No tengáis miedo de jugaros la vida al servicio de la reconciliación entre Dios y los hombres: no se nos da ninguna otra grandeza secreta que este dar la vida para que los hombres puedan conocer su amor. La vida de un sacerdote está marcada a menudo por incomprensiones, sufrimientos silenciosos, a veces persecuciones. Y también pecados que solo Él conoce. Las laceraciones entre hermanos de nuestra comunidad, la no aceptación de la Palabra del Evangelio, el desprecio de los pobres, el resentimiento alimentado por las reconciliaciones que nunca hubo, el escándalo causado por el comportamiento vergonzoso de algunos hermanos, todo esto puede quitarnos el sueño y dejarnos en la impotencia… Creamos, en cambio, en la guía paciente de Dios, que hace las cosas a su debido tiempo, ensanchemos nuestros corazones y pongámonos al servicio de la Palabra de la reconciliación.
Lo que hemos vivido hoy en esta catedral, propongámoslo en nuestras comunidades. En las liturgias penitenciales que viviremos en las parroquias y prefecturas, durante este tiempo de Cuaresma, cada uno pedirá perdón a Dios y a los hermanos del pecado que ha socavado la comunión eclesial y ha sofocado el dinamismo misionero. Con humildad –que es una característica del corazón de Dios, pero que nos cuesta trabajo hacer nuestra– confesemos los unos a los otros que necesitamos que Dios nos vuelve a moldear vida.
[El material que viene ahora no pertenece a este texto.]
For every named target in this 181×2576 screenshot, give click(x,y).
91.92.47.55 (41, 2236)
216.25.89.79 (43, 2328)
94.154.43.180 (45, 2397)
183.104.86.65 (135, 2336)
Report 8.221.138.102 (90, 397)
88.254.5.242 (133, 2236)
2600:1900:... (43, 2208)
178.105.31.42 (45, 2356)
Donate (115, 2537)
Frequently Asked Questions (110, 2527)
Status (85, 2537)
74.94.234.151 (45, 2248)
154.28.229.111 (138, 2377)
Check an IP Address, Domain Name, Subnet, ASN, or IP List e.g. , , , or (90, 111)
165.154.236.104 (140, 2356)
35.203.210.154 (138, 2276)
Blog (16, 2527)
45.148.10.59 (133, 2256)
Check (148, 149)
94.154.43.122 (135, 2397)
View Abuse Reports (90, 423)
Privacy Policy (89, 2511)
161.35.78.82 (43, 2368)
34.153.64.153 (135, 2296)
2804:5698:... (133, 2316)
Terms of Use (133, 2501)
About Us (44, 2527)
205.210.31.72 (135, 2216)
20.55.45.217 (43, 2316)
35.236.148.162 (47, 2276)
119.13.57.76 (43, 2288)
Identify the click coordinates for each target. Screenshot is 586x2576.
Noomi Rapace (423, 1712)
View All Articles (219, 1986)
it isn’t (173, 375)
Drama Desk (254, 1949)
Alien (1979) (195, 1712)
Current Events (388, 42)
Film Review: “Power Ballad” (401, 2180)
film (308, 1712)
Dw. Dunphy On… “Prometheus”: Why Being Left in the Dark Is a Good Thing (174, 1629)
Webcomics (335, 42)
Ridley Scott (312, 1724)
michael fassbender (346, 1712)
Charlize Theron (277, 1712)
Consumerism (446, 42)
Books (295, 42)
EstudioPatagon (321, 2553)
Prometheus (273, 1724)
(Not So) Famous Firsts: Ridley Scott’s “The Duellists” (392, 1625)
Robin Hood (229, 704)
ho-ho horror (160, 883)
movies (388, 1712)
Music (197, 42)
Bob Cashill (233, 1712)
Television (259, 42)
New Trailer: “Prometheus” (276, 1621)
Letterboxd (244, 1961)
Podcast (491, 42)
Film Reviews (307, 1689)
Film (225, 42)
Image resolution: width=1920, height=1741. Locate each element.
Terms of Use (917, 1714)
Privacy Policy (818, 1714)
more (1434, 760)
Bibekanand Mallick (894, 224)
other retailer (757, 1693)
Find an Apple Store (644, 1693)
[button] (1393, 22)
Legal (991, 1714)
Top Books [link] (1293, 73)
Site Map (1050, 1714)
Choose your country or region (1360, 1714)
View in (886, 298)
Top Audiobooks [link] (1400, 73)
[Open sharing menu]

Sed vosotros los primeros en pedir perdón a vuestros hermanos. «Acusarnos a nosotros mismos: es un inicio sapiencial, unido al santo temor de Dios» (ibíd.). Será una buena señal si, como hemos hecho hoy, cada uno de vosotros se confesará con un hermano, incluso en las liturgias penitenciales en la parroquia, ante los ojos de los fieles. Tendremos el rostro luminoso, como Moisés, si con la mirada conmovida hablaremos a los demás de la misericordia que nos ha sido dada. Es el camino. No hay otro. Veremos al demonio del orgullo caer como un rayo del cielo, si en nuestras comunidades se cumplirá el milagro de la reconciliación. Sentiremos que somos un poco más el Pueblo que pertenece al Señor, en medio del cual Dios camina. Este es el camino.